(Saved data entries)

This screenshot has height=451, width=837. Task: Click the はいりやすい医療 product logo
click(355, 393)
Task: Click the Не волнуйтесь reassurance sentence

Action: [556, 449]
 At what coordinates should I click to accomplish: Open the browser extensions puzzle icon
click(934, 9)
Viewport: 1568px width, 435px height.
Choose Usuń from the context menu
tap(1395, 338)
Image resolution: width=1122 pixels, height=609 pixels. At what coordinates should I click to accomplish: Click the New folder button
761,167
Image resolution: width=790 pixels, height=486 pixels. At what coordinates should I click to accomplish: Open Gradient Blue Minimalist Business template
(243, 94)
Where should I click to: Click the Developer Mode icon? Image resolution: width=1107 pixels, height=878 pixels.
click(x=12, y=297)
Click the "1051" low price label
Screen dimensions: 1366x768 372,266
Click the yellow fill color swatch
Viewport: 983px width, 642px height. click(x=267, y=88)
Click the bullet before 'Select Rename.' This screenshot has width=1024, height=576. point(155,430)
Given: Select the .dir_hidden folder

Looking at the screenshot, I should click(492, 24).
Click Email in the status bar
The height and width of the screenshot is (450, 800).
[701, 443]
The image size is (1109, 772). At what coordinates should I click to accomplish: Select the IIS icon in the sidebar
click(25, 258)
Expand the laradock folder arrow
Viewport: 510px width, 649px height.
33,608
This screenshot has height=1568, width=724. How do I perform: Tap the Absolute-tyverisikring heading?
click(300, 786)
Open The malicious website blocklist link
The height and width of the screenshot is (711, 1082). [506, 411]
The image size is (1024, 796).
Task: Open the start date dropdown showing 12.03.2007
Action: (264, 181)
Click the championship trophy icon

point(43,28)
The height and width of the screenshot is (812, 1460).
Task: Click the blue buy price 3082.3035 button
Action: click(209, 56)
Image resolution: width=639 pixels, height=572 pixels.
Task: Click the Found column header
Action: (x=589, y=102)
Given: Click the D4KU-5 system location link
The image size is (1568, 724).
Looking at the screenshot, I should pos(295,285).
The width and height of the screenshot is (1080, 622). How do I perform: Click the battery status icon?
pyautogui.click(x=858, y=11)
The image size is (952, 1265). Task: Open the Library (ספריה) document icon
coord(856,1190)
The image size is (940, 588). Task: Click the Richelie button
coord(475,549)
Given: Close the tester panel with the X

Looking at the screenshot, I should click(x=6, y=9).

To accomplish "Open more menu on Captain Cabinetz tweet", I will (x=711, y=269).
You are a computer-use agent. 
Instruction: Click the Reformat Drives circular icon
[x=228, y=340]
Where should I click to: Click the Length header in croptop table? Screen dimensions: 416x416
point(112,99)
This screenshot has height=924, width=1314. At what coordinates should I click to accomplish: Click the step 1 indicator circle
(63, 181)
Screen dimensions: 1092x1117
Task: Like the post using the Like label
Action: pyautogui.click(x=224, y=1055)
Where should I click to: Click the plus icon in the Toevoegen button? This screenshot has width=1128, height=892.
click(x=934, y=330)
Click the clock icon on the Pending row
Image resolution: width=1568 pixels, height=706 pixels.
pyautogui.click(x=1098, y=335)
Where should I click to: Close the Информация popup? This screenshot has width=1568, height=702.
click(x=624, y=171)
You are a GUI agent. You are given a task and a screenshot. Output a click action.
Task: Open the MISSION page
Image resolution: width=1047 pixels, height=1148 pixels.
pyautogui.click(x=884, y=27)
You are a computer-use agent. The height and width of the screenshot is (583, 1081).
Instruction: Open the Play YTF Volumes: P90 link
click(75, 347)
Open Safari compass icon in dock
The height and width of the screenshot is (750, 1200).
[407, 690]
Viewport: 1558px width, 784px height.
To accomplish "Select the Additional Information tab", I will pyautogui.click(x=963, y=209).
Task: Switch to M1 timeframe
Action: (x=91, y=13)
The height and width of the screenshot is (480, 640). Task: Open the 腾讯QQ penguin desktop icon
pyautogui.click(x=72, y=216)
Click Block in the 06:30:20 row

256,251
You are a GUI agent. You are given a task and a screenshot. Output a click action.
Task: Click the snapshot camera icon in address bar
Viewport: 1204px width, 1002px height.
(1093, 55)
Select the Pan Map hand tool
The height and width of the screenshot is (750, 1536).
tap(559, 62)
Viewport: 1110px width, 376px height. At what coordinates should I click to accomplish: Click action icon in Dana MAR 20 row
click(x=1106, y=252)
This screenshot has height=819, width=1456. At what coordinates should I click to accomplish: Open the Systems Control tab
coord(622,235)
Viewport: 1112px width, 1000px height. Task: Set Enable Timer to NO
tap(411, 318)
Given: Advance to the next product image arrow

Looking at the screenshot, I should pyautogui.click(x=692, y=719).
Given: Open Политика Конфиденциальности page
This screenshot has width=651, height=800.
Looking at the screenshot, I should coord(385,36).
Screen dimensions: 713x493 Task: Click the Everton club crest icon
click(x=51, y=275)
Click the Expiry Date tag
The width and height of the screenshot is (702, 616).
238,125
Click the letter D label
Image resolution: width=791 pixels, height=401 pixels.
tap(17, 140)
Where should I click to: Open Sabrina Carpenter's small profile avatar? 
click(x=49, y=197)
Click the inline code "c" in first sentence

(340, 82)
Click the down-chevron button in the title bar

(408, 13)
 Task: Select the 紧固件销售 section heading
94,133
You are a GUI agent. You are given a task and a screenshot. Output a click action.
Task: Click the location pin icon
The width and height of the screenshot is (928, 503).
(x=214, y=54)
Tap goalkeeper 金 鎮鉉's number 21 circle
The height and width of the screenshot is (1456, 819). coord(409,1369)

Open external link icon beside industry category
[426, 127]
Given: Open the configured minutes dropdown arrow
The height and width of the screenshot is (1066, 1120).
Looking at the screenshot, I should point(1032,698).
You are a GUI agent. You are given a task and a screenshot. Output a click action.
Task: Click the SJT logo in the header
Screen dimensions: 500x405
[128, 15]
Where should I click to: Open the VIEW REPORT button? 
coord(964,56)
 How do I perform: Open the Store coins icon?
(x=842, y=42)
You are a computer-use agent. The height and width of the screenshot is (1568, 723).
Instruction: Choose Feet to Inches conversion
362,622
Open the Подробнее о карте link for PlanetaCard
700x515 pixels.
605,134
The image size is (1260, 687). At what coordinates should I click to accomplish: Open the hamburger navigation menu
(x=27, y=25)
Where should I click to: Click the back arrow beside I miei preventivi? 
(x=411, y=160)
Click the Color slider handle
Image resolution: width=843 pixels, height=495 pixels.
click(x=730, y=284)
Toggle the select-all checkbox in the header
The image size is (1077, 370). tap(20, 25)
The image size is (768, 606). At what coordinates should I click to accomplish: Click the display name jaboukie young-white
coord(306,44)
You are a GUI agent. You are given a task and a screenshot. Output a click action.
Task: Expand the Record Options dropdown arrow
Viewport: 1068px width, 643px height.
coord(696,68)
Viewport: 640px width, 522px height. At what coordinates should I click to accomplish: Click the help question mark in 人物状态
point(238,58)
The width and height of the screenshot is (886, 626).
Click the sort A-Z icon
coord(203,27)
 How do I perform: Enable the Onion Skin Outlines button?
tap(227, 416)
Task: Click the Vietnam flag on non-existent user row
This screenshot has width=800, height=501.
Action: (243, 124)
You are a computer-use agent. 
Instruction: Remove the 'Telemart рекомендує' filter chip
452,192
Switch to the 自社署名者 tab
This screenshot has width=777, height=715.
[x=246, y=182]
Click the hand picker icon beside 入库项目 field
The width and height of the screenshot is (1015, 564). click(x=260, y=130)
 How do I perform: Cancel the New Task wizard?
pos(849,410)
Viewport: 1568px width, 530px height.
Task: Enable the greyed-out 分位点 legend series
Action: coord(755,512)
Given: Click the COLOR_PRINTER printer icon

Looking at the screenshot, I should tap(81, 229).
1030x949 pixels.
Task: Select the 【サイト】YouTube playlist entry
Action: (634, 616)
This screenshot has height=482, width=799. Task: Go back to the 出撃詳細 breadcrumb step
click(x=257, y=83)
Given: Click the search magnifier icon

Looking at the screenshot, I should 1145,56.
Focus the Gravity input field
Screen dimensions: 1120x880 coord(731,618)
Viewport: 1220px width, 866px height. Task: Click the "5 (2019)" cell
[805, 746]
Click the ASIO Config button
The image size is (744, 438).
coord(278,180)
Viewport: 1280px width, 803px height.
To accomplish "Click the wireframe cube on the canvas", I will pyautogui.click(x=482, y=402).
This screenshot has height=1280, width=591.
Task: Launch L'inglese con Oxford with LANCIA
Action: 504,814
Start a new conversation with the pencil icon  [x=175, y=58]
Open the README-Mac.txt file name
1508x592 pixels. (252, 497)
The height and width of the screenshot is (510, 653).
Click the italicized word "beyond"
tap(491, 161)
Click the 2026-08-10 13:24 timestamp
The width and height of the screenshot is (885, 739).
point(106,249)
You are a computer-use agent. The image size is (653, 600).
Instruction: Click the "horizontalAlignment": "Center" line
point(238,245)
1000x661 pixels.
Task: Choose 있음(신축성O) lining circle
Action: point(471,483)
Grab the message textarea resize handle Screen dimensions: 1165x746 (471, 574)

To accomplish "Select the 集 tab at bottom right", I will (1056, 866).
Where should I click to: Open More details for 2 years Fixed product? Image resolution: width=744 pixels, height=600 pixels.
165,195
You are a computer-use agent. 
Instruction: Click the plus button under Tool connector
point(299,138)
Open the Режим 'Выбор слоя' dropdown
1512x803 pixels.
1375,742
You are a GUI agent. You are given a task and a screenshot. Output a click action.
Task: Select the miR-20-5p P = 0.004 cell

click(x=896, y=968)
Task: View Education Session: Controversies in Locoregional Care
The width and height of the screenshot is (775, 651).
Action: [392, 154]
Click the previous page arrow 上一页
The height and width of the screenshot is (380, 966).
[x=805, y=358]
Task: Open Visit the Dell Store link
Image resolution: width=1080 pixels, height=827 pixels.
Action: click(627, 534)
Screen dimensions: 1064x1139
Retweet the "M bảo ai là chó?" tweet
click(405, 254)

What is expected: Copy out each line of the data containing the string "location".

Response box:
Given: Click the D4KU-5 system location link
Task: Click the location pin icon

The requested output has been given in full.